Have your say on the FCC’s plan to lock down WiFi routers
You may know that you can replace your WiFi router’s software with an open source version like DD-WRT or Tomato to make it more secure or powerful. However, the US wireless regulator (FCC) only seems to have figured that out recently, and is not happy with your ability to boost the signal power on such devices. As such, it proposed changes to regulations, with one document suggesting it may ban or restrict third-party software altogether. That caught the eye of the Electronic Frontier Foundation (EFF), which created an online petition asking the FCC to make changes.

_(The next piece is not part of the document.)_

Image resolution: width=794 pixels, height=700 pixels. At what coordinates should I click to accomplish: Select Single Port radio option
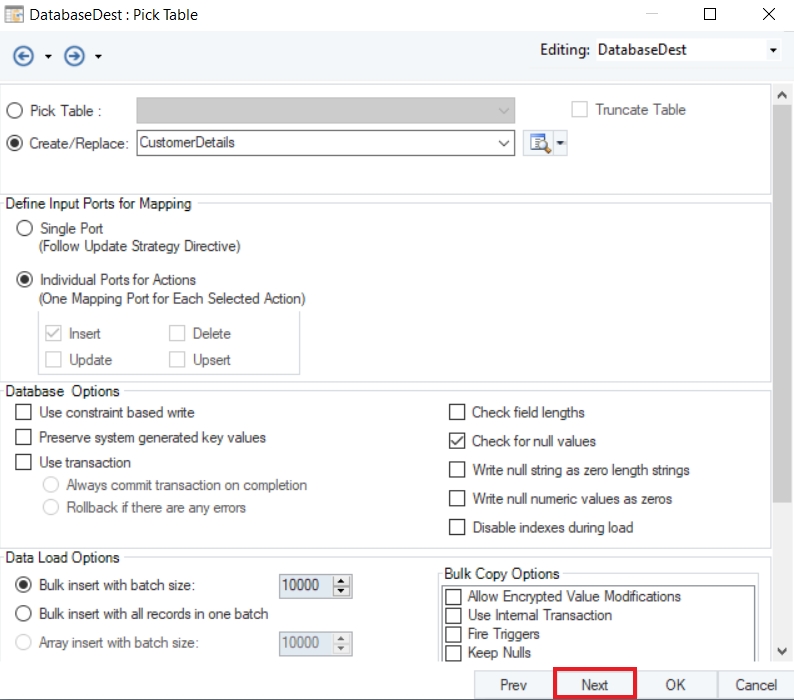click(x=25, y=229)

The EFF petition says that “router manufacturers are notoriously slow about updating their software — even with critical security fixes on the way. Under the FCC’s proposal, you could have no alternative to running out-of-date and vulnerable firmware.” It’s referring, in part, to an FCC demand that manufacturer’s “describe in detail how the device is protected from ‘flashing’ and the installation of third-party firmware such as DD-WRT.”

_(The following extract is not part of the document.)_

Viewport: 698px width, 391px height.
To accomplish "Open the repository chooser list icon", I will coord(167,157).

The FCC is proposing rules that could wipe out free software on wireless devices. https://t.co/Darkq5rUyQ pic.twitter.com/BggiK4YF5Y
— EFF (@EFF) October 6, 2015
For its part, the FCC gave a statement to Ars Technica that “versions of this (open-source) software can be used as long as they do not add the functionality to modify the underlying operating characteristics of the RF [radio frequency] parameters.” In addition, it told TechDirt that it clamped down in the first place because “we had problems with illegally modified equipment interfering with terrestrial doppler weather radar at airports. Naturally, the FAA freaked out, and the FCC responded to this actual real-world problem.”
Many folks are concerned that the overly broad wording will force manufacturers to just lock out DD-WRT and other open-source programs and be done with it. Others believe that with recent net-neutrality decisions, the FCC is on a pro-consumer tear and won’t take any draconian actions. If you’ve got concerns, why not express them on the EFF’s petition, where they’ll be “viewable online one day after being submitted to the FCC public docket?” “This is, of course, why the FCC does notices of proposed rulemaking and seeks comment from the parties and affected stakeholders,” as the FCC itself put it.